I confess that there are quite a few things that stick in my craw about church. First of all there is the whole institutional nature of it. I am with Donatists who were less-than-welcoming to those who were converted both into and out of, and then back into Christianity following the fashion of the day. I think the church should be truly  again in the side of any power – be it the pagan Cesar or the Christian Holy Roman Emperor. Don’t matter. If “it” has power, than Christianity will challenge it, first by demonstrating powerlessness, and second by refusing to hide.

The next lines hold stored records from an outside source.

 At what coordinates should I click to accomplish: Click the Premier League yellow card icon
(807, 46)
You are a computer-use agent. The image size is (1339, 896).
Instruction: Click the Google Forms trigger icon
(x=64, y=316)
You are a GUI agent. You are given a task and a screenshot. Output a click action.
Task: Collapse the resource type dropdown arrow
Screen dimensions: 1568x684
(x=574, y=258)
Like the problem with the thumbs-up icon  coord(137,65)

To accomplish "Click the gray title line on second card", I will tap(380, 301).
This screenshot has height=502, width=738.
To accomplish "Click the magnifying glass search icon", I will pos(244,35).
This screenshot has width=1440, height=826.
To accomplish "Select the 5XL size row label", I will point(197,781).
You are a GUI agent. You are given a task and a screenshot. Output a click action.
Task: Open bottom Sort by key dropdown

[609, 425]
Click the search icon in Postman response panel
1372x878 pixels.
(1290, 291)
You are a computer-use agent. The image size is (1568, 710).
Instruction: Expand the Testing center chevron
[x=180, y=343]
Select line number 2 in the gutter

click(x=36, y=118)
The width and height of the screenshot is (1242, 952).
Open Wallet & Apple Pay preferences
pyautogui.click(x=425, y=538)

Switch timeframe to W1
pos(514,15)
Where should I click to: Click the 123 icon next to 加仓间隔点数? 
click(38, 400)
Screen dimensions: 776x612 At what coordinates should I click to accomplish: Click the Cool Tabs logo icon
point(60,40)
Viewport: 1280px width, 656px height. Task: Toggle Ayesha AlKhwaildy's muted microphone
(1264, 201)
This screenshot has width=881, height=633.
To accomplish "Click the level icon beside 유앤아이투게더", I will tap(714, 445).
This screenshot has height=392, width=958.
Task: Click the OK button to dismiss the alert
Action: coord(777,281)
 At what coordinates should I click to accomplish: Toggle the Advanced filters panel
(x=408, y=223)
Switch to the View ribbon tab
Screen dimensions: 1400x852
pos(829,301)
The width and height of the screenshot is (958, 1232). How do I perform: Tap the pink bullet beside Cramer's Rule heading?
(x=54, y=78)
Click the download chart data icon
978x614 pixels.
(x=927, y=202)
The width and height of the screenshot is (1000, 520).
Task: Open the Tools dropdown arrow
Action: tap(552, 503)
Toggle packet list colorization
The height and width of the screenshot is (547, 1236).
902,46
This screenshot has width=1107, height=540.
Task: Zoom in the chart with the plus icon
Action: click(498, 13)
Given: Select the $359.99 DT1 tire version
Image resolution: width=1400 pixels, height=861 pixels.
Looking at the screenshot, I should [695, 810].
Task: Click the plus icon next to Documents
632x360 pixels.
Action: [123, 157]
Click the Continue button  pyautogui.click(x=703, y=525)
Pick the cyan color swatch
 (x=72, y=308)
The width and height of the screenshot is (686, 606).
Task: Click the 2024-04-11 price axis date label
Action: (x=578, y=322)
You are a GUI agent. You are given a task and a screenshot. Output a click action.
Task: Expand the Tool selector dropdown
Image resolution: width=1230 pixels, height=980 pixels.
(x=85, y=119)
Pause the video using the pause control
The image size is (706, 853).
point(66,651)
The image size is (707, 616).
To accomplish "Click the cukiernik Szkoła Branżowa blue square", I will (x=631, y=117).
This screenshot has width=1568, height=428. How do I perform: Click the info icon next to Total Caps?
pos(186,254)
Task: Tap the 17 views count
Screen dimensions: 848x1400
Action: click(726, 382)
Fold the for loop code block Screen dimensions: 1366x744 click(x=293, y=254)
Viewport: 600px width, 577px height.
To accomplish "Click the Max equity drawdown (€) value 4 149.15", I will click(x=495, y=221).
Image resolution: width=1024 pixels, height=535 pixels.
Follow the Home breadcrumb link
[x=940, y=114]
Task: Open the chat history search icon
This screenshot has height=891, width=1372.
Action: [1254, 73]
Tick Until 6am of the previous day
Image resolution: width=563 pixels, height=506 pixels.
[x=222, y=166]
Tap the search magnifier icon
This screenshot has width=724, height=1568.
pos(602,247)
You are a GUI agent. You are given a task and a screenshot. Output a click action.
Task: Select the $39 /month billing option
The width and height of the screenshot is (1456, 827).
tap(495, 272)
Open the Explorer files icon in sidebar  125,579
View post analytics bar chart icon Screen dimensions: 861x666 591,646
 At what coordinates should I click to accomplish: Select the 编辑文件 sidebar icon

It is a sort of bold weakness.

The second thing that really annoys me are those Christians who fall into what I call the Judas Syndrome, from here in John 12: “Why was this ointment not sold for three hundred denarii and given to the poor?” The story then goes on to clarify that he had his own agenda, and it was much less than noble caring for the poor.

And here’s the issue, I have most frequently seen people condemn the activities of others more vociferously in direct inverse proportion to their own interest in that activity. For example, people will claim it is a waste of money to buy tickets to a concert for a band they do not like, or shake their heads with much disdain when complaining that “Americans” spend more time caring and have more passion for the Super Bowl (or some other sporting event) than for the “real problems” of the world.

I know, it is not even an intuition, that this betrays only their own motives, or prejudices or preferences. People who do not follow sports think that following sports is trivial. Why? Because their own self-esteem demands that whatever they follow be non-trivial, in fact be very important.

I have set in countless meetings where someone would intone piously “I know the Lord has great plans for me!” I am yet to hear anyone say, “The Lord just sort of hopes I will survive another year without a major screw up!” Or, “God is calling me to be mediocre.”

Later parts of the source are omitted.